TASK PROMPT
Within the entries below, output exactly the lines between the line containing "Task: Click the .chord() code line" and the line containing "to the JamGPT", inclusive, and omit any picture.

GIVEN INFORMATION
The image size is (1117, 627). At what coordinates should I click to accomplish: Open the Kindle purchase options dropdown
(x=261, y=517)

---

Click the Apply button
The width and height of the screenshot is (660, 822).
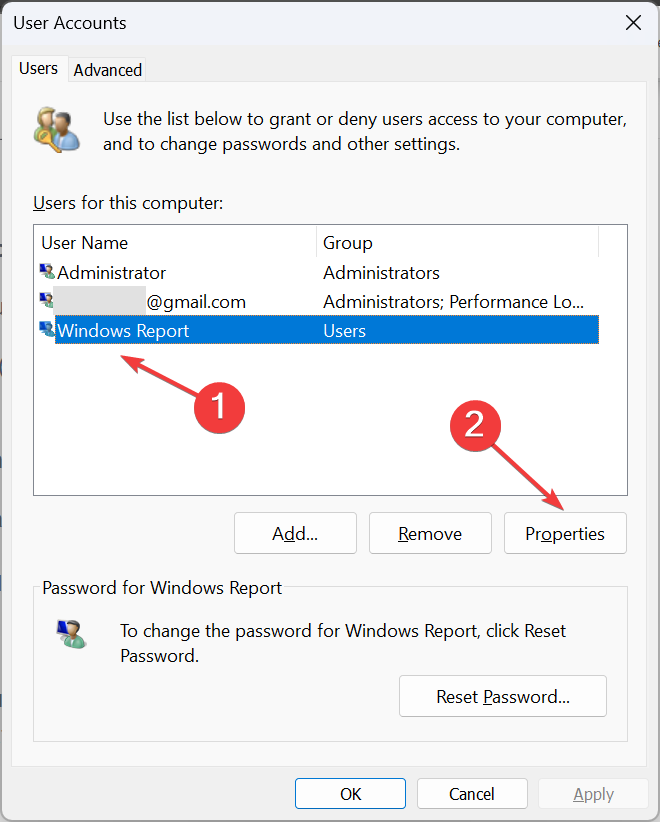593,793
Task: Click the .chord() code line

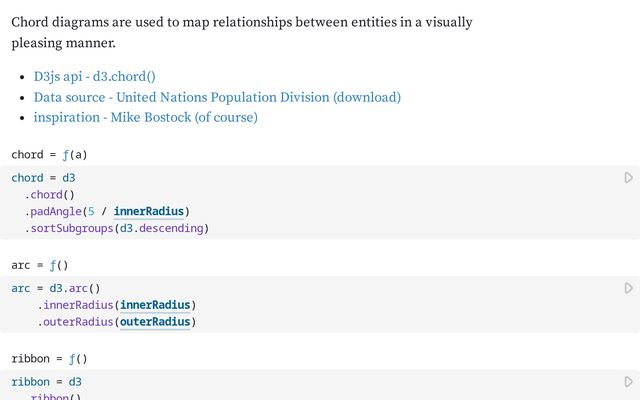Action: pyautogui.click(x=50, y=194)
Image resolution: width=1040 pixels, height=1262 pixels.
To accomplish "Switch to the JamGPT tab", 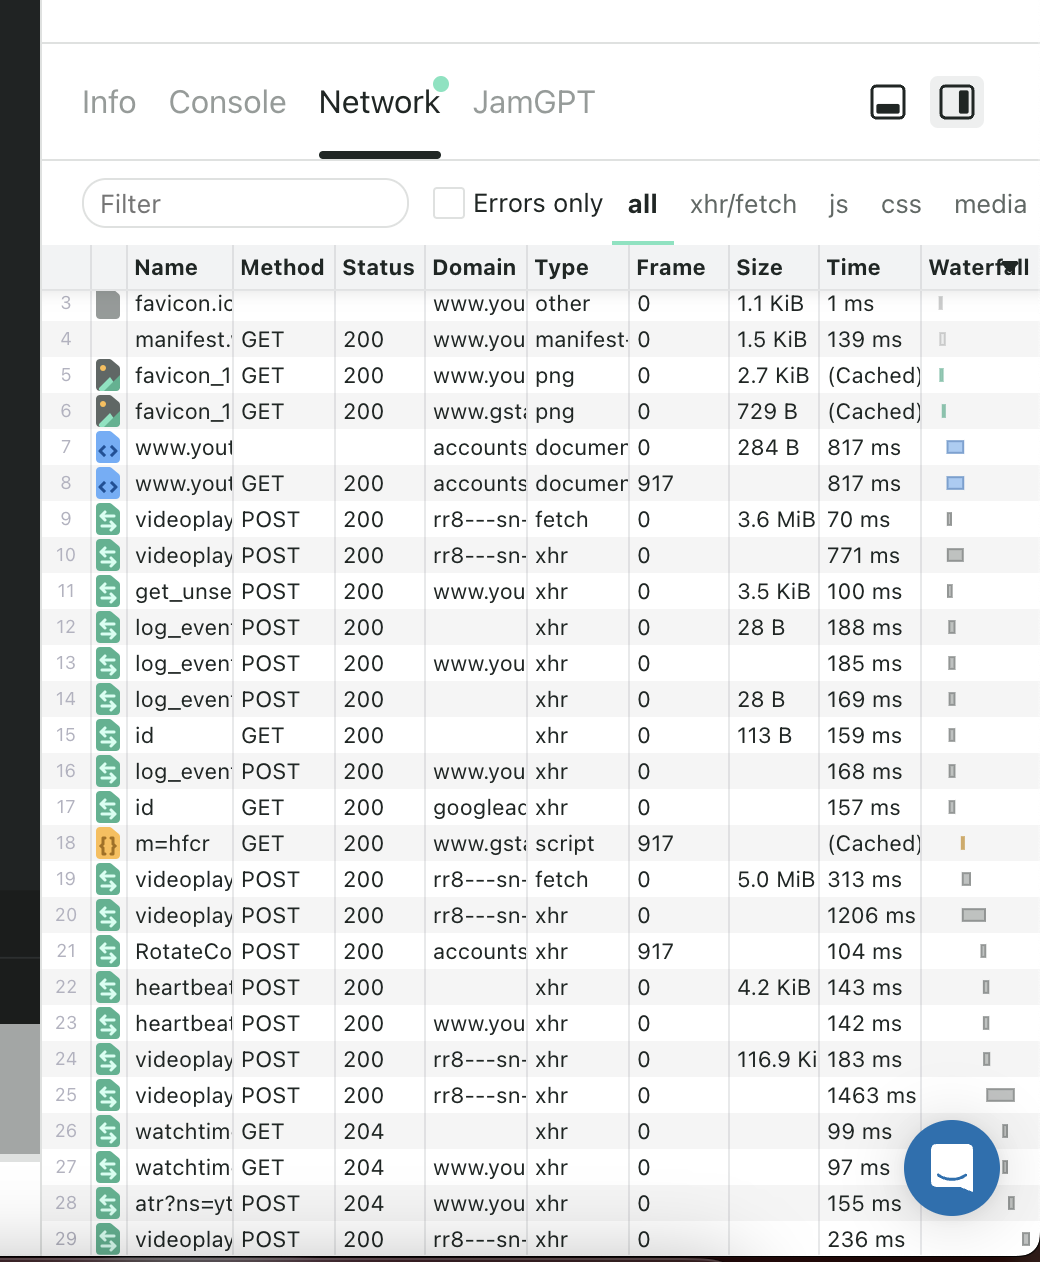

ANSWER SPACE
Task: Click the .chord() code line

Action: pyautogui.click(x=50, y=194)
Image resolution: width=1040 pixels, height=1262 pixels.
To accomplish "Switch to the JamGPT tab", 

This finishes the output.